_WHAT YOU ARE ASKED TO DO_:
Where the records below show a line containing "The width and height of the screenshot is (980, 409).", start copying; end with the line containing "Open page in new window icon", and copy it too.

+++++

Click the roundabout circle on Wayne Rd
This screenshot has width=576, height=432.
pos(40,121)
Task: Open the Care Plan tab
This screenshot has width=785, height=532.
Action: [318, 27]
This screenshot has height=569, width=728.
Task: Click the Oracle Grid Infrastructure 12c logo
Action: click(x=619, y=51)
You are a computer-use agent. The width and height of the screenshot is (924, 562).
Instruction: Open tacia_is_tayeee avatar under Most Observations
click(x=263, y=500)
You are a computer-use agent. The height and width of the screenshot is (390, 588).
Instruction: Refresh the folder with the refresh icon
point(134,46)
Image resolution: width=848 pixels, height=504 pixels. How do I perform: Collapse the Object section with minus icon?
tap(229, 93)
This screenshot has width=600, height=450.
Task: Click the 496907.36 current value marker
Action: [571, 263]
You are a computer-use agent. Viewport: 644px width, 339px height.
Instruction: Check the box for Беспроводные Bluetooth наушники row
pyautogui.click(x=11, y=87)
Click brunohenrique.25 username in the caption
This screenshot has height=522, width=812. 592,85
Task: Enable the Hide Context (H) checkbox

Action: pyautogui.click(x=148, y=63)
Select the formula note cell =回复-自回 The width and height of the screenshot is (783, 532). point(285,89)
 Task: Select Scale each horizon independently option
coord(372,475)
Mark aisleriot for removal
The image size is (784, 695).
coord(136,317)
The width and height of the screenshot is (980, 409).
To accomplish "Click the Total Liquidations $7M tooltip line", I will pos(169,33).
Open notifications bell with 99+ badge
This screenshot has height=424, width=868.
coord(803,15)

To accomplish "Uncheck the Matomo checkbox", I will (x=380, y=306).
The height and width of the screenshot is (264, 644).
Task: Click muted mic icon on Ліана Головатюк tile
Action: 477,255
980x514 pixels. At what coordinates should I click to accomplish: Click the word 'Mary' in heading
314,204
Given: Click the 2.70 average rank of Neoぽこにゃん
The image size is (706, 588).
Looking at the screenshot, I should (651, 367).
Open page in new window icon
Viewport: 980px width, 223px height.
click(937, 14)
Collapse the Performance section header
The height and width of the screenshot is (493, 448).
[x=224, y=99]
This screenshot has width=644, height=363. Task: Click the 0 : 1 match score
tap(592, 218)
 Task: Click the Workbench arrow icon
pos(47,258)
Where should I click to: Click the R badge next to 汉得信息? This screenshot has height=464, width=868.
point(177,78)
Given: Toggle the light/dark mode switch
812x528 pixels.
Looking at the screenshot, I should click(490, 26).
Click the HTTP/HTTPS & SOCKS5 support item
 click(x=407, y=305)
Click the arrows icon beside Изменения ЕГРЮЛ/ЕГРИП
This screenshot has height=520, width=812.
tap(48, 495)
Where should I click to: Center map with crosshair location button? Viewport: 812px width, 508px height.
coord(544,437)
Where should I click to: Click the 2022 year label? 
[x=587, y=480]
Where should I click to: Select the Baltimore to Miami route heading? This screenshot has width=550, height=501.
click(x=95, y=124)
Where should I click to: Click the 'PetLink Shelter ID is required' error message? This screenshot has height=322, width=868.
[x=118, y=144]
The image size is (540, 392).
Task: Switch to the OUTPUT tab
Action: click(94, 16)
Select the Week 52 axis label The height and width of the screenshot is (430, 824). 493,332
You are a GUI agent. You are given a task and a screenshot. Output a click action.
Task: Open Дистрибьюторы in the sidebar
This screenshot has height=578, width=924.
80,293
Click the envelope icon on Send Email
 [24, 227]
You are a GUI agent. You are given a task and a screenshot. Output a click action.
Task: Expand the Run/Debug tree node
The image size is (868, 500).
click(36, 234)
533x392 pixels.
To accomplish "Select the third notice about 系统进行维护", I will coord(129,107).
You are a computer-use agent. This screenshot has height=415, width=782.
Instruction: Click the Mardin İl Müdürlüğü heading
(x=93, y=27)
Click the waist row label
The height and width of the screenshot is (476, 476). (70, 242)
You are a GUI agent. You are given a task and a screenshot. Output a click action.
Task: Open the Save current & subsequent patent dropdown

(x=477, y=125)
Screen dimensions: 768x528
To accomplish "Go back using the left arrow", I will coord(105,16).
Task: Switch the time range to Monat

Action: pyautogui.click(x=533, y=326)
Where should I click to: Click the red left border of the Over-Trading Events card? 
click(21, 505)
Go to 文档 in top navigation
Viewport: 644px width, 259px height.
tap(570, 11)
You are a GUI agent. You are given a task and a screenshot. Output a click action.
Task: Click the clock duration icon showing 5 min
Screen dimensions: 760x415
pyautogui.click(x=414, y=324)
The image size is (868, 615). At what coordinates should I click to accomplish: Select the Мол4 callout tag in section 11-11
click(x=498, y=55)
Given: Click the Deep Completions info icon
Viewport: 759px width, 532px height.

+++++

_EXERCISE RESULT_:
The width and height of the screenshot is (980, 409).
To accomplish "Click the Total Liquidations $7M tooltip line", I will pos(169,33).
Open notifications bell with 99+ badge
This screenshot has height=424, width=868.
coord(803,15)

To accomplish "Uncheck the Matomo checkbox", I will (x=380, y=306).
The height and width of the screenshot is (264, 644).
Task: Click muted mic icon on Ліана Головатюк tile
Action: 477,255
980x514 pixels. At what coordinates should I click to accomplish: Click the word 'Mary' in heading
314,204
Given: Click the 2.70 average rank of Neoぽこにゃん
The image size is (706, 588).
Looking at the screenshot, I should (651, 367).
Open page in new window icon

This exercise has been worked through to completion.